*** Study material

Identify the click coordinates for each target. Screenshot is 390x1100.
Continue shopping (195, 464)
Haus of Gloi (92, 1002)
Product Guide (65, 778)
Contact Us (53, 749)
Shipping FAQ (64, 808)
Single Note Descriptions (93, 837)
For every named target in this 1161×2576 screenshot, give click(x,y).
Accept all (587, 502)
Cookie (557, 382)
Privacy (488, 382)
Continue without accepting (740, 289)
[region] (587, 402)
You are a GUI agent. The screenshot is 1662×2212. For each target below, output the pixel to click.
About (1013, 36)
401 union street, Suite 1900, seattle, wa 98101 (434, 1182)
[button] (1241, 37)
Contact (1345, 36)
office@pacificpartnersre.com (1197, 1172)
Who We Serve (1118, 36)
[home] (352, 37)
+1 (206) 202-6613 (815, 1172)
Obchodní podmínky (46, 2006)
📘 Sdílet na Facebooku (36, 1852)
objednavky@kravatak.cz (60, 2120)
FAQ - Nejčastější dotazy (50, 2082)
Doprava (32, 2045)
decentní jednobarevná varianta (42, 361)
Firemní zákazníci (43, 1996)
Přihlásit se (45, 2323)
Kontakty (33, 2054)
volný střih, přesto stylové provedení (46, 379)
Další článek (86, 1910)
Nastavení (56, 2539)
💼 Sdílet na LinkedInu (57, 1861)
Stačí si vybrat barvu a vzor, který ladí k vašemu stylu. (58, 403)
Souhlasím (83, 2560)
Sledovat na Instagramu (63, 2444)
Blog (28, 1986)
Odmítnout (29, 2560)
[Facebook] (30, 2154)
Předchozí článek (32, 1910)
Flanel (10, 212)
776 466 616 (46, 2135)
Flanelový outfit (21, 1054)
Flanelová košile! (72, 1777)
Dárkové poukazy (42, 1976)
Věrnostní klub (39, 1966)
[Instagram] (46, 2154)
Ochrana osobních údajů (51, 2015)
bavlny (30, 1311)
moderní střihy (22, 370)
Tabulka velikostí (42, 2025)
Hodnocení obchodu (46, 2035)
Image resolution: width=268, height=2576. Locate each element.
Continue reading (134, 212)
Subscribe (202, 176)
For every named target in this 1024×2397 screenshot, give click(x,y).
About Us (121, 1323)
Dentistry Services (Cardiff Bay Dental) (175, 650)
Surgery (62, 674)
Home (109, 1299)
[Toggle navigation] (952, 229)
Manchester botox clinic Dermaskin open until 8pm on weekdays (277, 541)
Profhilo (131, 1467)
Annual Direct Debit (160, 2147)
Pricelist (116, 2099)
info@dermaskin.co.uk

******

Required work: Please tally the lines of the data in which the string "Continue" appears and write only the total.

Result of this task: 3